Indeed, it has been a week of revelation and food for considerable thought on a grand scale.

During two days, on April 10 and April 11, the Facebook co-founder and CEO appeared before members of the US Senate and Congress to answer questions about Facebook and how it handles the personal information of its users. These appearances follow news headlines for weeks about the Facebook / Cambridge Analytica data scandal and undercover reporting-driven disclosures about grave misuse of the personal data of millions of users.

Each session was around five hours; both were broadcast live on television and myriad social media channels, reaching a truly global audience. You can read transcripts of each session (Senate | Congress) if you want deep dives on (searchable) word-by-word accounts.

What can we make of this reality TV-type of event in the Trump age of soul-baring declarations, including apologies, by politicians and business celebrities? While it’s clear that what happened at Facebook regarding users’ personal data has caused widespread outrage at such an egregious breach of trust and ethics, will anything actually happen as a result of this?

One thing that could be a catalyst is next month’s GDPR regulation in European Union law that spells the end for what the Harvard Business Review calls “the Internet’s Grand Bargain” on data protection and privacy:

[…] the U.S-based content industry largely has itself to blame for the EU’s draconian new rules, as well as those now being reconsidered at home.
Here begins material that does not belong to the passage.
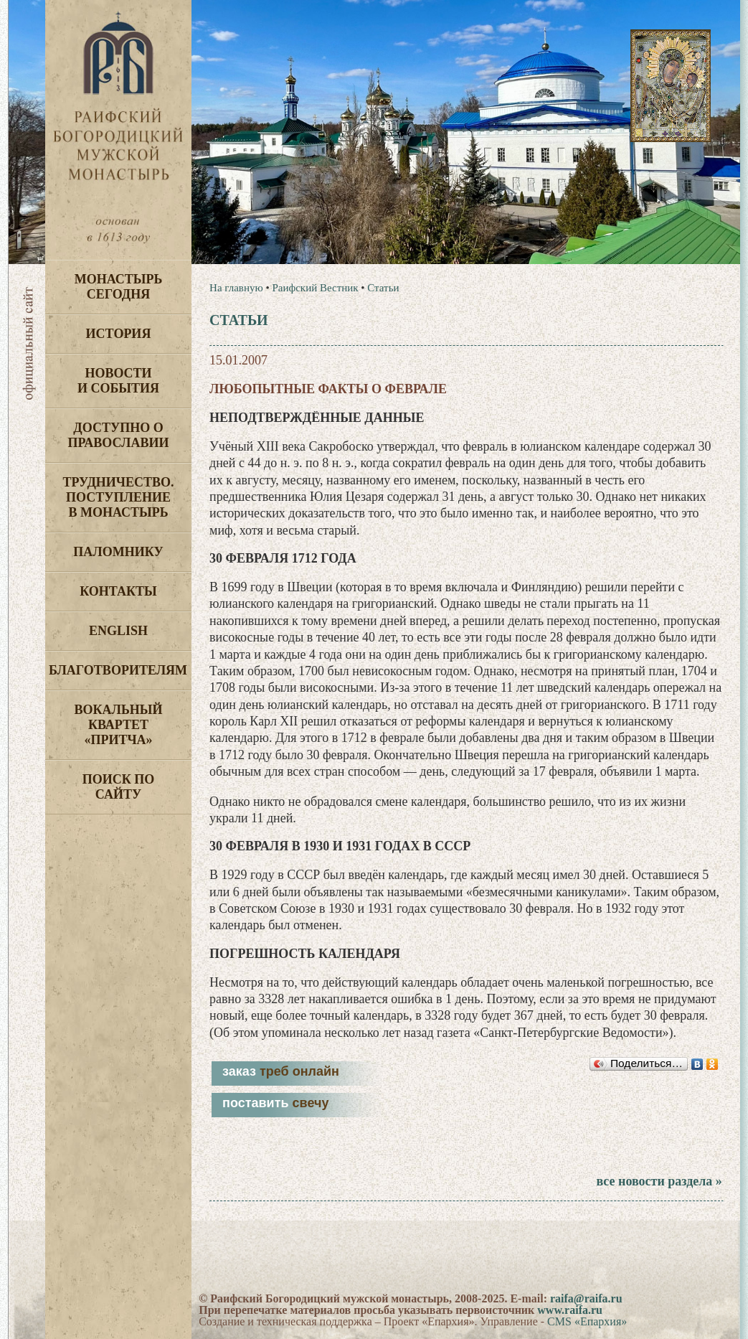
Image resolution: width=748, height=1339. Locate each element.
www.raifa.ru (569, 1310)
Internet companies have had over a decade to integrate basic data collection and use safeguards into their operations, including limiting the data they collect and adopting international information security standards. These efforts have mostly failed. Today nearly 40% of all cybersecurity incidents involve insiders, not hackers.

Regulation of Facebook (a point I speculated on in my post last month about the data scandal) is a topic that governments have started talking about more. In his session with congressmen on April 11, Mark Zuckerberg even suggested that regulation might be “inevitable” for Facebook and other such companies:

“The internet is growing in importance around the world in people’s lives and I think that it is inevitable that there will need to be some regulation,” he said.
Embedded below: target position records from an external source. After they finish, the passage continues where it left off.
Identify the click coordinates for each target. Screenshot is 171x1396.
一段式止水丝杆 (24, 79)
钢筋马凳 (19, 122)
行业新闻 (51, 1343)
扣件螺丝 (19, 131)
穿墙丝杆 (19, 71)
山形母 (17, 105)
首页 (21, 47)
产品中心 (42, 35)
Be sure that a debate on this and every related topic will be deep and wide in scope and scale, once it gets underway. When would that be? “Soon” :)

A Deal with the Devil

While we can be outraged at what Facebook has let happen, all of this is only one part of the picture. The other part concerns that group of people known as ‘users’ – the people who signed up to Facebook and use it as a means of connecting with others, sharing news and experiences, discovering new things and new friends, etc.

There are more than 2 billion such people worldwide. I’m one.
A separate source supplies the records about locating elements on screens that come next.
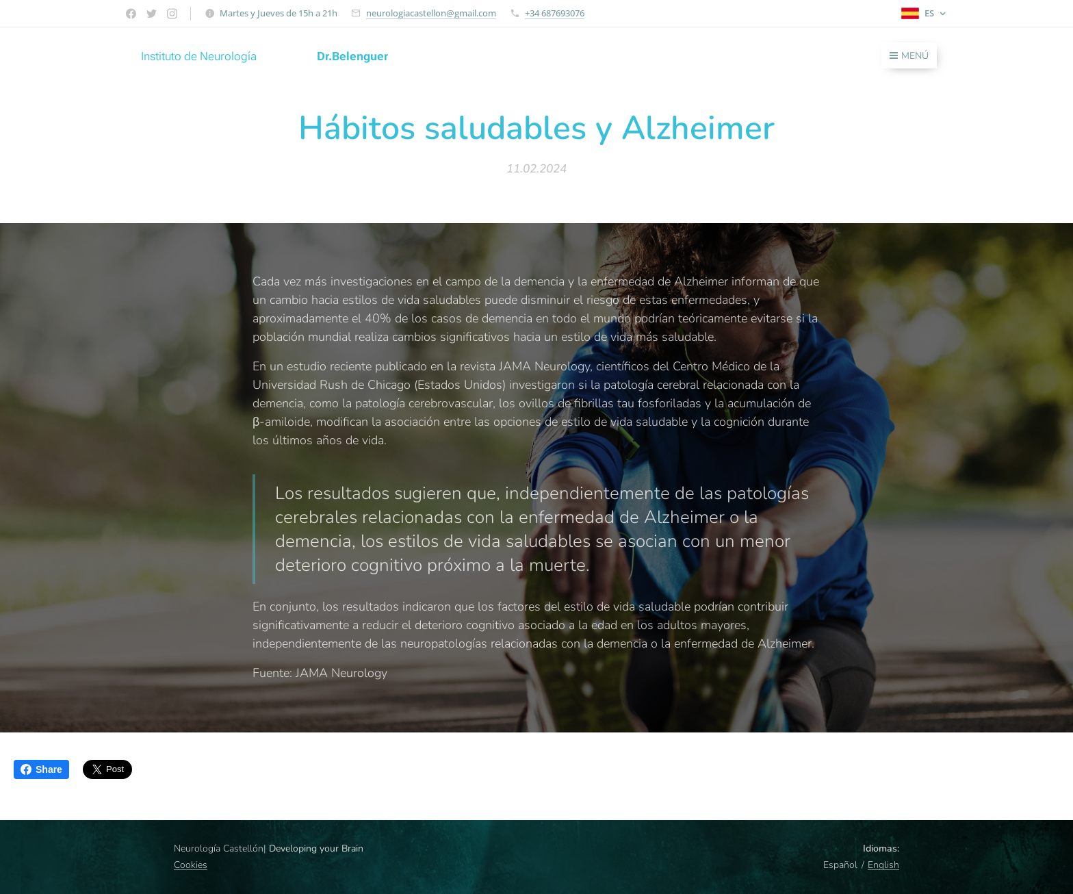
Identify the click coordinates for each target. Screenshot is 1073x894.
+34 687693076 (554, 13)
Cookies (190, 864)
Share (41, 769)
When it comes to data protection and privacy – that’s our data and our privacy – what role do we have in this sorry saga? When it comes to agreeing the rules of the game – terms and conditions of use, agreeing to privacy policies, cookies, data sharing, it’s a long list – what’s our responsibility before we hit that ‘Sign me up!’ button?

Here’s the New Yorker shining a spotlight on our failure:

We’ve known the dangers of Facebook for years. We certainly knew of them before social media, with and without Cambridge Analytica, twisted and fractured the political information that ultimately led to the election of Donald Trump […] It’s not like we weren’t told that using Facebook could have serious consequences for our digital privacy. They wrote on the wall at Facebook that they were going to break things. What did we think they were going to do?

The dream of a world of total connection has resulted in unprecedented alienation. The dream of a world of instantly accessible knowledge has drifted into stupidity and lies. We blame Zuckerberg because we can’t stand to blame ourselves. The truth is that we made a deal with Facebook; we gave up our information for free. Unable to bear our own responsibility for the world we have chosen, we have turned the technologists into monsters we can blame.

So we knew the dangers yet still we signed up. Did we read those t&c and privacy and cookie policies? Like hell we did! Gimme free access, now!

And the deal the New Yorker mentions, along with the “Grand Bargain” the Harvard Business Review talks about, look so much like a deal with the Devil, a Faustian bargain. So let’s apportion blame every which way. It isn’t equally shared – we trusted Facebook, after all, no matter how blindly or foolishly.

And while we wait for the politicians, the regulators, the business people to actually agree on what’s next – not only for Facebook but also other platforms such as Twitter, Google, Amazon – let’s make some suggestions including on what each of us can do right now.

Start with the five points suggested in the Internet Society’s call to action, embracing:

  1. Fairness
  2. Transparency
  3. Choice
  4. Simplicity
  5. Respect

Let’s work on a better deal. We can do it if we have a mind to.

(Disclosure: I mentioned the Internet Society in this post, so I should also mention that I’m the Social Media Strategist at the Internet Society. Not that this has any effect or influence on what I’ve written, but disclosed nevertheless.)